Written request:
Write the rows from the line containing "Click the reconnect" through the line containing "pos(597,572)", both included, as a two-column CSV with the headers instruction and click. Each row gets one CSV line: its text goes in the first column and its answer in the second, each in a quoted field with line breaks changed to spaces.

Records for this task:
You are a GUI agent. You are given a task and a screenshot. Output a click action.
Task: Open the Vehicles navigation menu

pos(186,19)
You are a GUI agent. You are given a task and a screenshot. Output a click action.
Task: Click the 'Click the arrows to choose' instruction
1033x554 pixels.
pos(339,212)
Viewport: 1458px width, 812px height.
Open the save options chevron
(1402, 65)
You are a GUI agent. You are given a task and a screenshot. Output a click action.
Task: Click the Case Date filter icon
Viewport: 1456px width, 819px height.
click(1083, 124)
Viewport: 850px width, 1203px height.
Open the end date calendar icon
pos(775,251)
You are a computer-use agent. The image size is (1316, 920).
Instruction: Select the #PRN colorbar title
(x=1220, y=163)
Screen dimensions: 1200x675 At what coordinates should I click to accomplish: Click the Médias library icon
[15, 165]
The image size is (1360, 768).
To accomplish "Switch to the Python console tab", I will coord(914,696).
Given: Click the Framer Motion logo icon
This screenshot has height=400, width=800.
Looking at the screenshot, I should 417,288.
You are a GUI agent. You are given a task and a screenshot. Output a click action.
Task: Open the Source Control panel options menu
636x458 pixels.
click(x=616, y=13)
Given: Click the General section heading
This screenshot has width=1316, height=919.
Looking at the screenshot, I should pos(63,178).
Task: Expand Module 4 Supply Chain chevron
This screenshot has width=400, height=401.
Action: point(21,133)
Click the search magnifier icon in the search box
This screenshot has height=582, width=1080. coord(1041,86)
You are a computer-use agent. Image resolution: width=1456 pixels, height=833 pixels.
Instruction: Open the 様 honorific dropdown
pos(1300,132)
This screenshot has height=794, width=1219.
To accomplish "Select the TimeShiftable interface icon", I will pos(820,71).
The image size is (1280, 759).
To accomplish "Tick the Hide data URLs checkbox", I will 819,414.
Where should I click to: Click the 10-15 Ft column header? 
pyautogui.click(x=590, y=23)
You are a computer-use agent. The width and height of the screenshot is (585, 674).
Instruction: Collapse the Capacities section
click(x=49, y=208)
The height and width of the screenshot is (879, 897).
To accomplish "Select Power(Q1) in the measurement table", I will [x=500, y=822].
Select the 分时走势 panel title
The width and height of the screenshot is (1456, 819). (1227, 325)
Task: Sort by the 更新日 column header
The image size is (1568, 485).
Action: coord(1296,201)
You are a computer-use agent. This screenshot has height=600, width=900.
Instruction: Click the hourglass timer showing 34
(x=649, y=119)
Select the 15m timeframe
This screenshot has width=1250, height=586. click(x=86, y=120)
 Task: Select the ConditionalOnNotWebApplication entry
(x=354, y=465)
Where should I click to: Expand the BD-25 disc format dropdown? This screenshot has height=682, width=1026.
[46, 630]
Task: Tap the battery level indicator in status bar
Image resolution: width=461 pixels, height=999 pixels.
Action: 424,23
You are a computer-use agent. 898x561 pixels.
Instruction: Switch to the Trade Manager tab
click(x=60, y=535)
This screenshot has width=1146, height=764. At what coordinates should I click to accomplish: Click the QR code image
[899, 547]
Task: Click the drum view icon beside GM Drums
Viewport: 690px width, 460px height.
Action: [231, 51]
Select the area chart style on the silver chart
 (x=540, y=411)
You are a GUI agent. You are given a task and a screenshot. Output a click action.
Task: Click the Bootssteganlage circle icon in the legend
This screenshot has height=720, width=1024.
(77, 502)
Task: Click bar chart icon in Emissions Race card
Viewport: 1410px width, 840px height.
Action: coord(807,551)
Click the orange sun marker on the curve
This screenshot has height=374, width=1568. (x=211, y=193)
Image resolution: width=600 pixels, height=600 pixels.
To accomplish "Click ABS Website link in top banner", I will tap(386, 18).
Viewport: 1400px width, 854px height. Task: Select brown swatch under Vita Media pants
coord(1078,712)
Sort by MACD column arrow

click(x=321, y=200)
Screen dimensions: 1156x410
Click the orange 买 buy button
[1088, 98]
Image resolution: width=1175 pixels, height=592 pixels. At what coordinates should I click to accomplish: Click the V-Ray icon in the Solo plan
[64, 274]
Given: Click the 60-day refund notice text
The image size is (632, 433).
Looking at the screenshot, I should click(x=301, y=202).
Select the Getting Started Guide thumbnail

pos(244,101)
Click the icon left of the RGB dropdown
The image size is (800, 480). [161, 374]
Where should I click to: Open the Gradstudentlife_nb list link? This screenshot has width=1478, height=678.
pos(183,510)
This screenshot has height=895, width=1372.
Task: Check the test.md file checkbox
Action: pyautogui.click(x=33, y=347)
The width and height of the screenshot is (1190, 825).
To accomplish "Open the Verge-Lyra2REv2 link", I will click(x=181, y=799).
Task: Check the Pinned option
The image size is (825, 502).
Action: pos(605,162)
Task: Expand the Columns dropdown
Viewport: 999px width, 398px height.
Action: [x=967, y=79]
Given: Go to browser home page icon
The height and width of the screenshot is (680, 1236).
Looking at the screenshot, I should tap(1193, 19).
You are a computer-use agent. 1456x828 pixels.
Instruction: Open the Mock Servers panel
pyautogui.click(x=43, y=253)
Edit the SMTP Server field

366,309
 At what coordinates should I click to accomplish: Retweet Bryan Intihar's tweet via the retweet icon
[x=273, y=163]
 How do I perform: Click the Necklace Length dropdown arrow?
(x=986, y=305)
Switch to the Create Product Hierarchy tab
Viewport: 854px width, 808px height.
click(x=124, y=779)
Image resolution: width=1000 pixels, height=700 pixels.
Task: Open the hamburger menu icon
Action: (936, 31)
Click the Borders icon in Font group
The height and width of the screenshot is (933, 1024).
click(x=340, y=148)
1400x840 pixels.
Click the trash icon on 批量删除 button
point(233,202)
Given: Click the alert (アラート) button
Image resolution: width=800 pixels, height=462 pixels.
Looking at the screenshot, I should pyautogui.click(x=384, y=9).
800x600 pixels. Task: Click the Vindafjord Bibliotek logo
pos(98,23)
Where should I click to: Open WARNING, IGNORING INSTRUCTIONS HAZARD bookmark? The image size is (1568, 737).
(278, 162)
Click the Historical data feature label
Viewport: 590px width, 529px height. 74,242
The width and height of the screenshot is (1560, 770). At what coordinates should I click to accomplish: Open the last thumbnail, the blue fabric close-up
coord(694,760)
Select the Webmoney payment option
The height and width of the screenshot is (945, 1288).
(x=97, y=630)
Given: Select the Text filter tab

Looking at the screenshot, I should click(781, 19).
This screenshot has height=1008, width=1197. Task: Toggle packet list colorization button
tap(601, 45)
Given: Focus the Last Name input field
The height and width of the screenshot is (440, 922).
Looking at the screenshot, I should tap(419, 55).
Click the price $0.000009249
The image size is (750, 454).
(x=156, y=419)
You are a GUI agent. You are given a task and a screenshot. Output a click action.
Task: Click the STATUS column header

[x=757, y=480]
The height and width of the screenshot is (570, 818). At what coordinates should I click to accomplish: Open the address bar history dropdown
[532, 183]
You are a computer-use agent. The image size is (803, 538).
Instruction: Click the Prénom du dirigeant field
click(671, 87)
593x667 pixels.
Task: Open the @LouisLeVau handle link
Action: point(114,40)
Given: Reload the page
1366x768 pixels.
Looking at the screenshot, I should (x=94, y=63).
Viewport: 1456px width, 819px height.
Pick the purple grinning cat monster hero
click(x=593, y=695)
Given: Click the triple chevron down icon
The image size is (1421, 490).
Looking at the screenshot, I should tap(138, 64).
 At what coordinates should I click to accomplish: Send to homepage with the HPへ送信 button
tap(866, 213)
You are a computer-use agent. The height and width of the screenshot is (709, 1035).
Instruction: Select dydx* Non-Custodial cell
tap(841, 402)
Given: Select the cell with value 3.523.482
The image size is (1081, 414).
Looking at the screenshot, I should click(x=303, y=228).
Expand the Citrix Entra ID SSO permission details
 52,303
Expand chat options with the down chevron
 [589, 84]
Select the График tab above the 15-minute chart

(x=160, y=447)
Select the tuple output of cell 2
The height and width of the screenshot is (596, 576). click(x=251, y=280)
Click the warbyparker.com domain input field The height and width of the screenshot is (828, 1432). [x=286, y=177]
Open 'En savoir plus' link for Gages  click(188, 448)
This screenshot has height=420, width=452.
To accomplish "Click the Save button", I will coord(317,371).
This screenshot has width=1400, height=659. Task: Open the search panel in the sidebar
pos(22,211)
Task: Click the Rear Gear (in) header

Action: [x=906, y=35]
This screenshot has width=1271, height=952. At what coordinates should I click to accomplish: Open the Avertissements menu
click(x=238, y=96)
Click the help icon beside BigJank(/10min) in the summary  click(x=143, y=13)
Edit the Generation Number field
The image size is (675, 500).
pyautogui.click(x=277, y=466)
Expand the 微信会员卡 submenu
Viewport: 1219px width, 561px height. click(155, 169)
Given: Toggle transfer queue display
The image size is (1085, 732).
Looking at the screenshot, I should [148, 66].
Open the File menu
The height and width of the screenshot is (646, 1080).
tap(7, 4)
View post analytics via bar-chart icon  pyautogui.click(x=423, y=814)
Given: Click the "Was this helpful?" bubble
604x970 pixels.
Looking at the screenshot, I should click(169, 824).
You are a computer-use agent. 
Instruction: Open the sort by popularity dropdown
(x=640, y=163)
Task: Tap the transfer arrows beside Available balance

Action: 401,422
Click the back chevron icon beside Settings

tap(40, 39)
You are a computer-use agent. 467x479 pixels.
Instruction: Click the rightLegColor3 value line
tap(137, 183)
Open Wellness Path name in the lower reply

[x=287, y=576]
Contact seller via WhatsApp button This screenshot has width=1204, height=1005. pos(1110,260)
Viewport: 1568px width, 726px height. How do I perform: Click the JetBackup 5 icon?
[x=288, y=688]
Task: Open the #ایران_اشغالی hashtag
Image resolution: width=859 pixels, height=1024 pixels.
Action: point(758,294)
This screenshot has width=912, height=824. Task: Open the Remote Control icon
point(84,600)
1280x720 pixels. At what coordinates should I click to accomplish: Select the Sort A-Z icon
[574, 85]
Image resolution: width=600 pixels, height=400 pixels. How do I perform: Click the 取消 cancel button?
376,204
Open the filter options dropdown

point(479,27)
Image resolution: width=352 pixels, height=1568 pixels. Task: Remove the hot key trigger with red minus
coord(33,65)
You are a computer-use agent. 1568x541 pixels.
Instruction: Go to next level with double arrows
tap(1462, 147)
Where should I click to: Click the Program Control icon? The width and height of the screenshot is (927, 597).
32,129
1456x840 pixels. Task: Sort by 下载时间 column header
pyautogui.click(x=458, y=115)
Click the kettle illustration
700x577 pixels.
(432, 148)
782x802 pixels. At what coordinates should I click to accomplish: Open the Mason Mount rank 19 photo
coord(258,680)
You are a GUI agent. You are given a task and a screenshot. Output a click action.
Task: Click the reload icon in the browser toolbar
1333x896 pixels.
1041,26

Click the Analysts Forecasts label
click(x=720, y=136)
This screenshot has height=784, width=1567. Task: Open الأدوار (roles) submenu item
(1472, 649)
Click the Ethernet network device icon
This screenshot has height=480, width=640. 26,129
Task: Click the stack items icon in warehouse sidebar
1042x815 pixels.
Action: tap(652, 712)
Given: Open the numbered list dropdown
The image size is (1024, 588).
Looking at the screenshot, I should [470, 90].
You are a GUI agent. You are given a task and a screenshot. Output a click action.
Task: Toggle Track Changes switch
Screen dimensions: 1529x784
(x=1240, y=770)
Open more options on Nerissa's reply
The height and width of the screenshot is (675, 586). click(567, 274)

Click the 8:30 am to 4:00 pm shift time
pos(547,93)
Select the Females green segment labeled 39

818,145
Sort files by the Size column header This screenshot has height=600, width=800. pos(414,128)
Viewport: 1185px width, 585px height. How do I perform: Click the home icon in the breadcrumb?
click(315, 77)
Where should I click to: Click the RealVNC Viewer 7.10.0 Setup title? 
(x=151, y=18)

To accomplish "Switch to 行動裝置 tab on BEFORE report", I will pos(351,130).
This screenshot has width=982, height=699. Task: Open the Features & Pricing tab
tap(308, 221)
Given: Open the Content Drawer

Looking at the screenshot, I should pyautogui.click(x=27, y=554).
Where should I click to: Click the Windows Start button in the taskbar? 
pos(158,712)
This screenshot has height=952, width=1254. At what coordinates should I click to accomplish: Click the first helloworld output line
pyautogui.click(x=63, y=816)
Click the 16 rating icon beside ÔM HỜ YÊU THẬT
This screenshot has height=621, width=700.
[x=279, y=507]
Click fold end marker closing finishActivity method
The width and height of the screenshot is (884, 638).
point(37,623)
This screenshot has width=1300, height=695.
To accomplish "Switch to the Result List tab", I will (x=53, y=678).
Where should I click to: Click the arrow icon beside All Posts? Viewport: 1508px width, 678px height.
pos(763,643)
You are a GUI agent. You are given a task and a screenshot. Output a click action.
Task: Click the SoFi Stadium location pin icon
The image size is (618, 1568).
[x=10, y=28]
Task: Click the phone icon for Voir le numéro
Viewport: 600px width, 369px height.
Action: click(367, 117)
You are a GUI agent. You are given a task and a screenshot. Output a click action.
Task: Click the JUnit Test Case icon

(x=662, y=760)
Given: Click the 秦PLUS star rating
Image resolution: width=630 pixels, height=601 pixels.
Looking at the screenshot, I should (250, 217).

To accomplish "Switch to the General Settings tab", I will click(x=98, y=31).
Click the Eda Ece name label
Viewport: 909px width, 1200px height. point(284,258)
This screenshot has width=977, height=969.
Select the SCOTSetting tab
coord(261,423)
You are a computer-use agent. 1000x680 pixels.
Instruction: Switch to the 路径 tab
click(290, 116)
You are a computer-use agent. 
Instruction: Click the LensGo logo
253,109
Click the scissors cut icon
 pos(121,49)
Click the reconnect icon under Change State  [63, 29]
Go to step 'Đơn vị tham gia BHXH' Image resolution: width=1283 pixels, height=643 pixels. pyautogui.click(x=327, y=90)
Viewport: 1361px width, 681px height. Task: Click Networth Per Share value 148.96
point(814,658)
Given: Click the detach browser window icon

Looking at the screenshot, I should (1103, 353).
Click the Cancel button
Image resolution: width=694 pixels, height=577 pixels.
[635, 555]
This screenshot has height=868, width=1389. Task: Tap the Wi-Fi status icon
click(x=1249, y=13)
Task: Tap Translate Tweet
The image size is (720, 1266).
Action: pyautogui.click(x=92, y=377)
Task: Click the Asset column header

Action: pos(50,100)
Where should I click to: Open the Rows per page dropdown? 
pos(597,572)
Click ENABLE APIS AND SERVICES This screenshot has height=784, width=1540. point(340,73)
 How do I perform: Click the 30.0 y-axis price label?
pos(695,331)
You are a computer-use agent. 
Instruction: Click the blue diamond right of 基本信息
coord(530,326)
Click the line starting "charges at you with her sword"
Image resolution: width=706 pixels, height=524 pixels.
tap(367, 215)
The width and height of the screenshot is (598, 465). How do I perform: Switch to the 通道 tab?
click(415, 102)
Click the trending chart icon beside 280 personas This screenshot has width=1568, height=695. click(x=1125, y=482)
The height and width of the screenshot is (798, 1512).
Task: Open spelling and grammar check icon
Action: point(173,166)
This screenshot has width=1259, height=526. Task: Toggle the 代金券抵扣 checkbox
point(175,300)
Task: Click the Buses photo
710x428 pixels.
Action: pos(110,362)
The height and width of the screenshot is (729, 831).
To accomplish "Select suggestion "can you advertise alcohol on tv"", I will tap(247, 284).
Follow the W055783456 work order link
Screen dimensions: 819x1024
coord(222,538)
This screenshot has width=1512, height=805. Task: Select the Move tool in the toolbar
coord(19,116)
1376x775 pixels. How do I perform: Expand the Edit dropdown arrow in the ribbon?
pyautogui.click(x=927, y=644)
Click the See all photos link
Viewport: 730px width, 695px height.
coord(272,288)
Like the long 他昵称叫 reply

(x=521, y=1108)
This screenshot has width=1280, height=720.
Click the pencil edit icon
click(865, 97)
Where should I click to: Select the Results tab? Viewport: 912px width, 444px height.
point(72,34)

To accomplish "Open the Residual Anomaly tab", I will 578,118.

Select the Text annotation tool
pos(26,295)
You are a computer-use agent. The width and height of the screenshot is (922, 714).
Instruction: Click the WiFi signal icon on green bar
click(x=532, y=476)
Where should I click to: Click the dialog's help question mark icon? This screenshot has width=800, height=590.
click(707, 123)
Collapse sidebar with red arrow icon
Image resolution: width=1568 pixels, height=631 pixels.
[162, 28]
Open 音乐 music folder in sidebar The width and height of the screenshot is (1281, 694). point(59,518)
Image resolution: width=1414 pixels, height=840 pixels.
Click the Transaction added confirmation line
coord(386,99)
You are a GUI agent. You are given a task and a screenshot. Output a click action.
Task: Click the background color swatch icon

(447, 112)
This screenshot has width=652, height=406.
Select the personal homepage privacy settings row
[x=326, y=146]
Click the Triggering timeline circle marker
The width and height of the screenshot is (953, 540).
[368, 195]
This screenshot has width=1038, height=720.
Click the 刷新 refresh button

The response:
instruction,click
"Click the reconnect icon under Change State","[63, 29]"
"Go to step 'Đơn vị tham gia BHXH' Image resolution: width=1283 pixels, height=643 pixels.","pyautogui.click(x=327, y=90)"
"Viewport: 1361px width, 681px height. Task: Click Networth Per Share value 148.96","point(814,658)"
"Given: Click the detach browser window icon","Looking at the screenshot, I should (1103, 353)."
"Click the Cancel button Image resolution: width=694 pixels, height=577 pixels.","[635, 555]"
"This screenshot has height=868, width=1389. Task: Tap the Wi-Fi status icon","click(x=1249, y=13)"
"Task: Tap Translate Tweet The image size is (720, 1266).","Action: pyautogui.click(x=92, y=377)"
"Task: Click the Asset column header","Action: pos(50,100)"
"Where should I click to: Open the Rows per page dropdown?","pos(597,572)"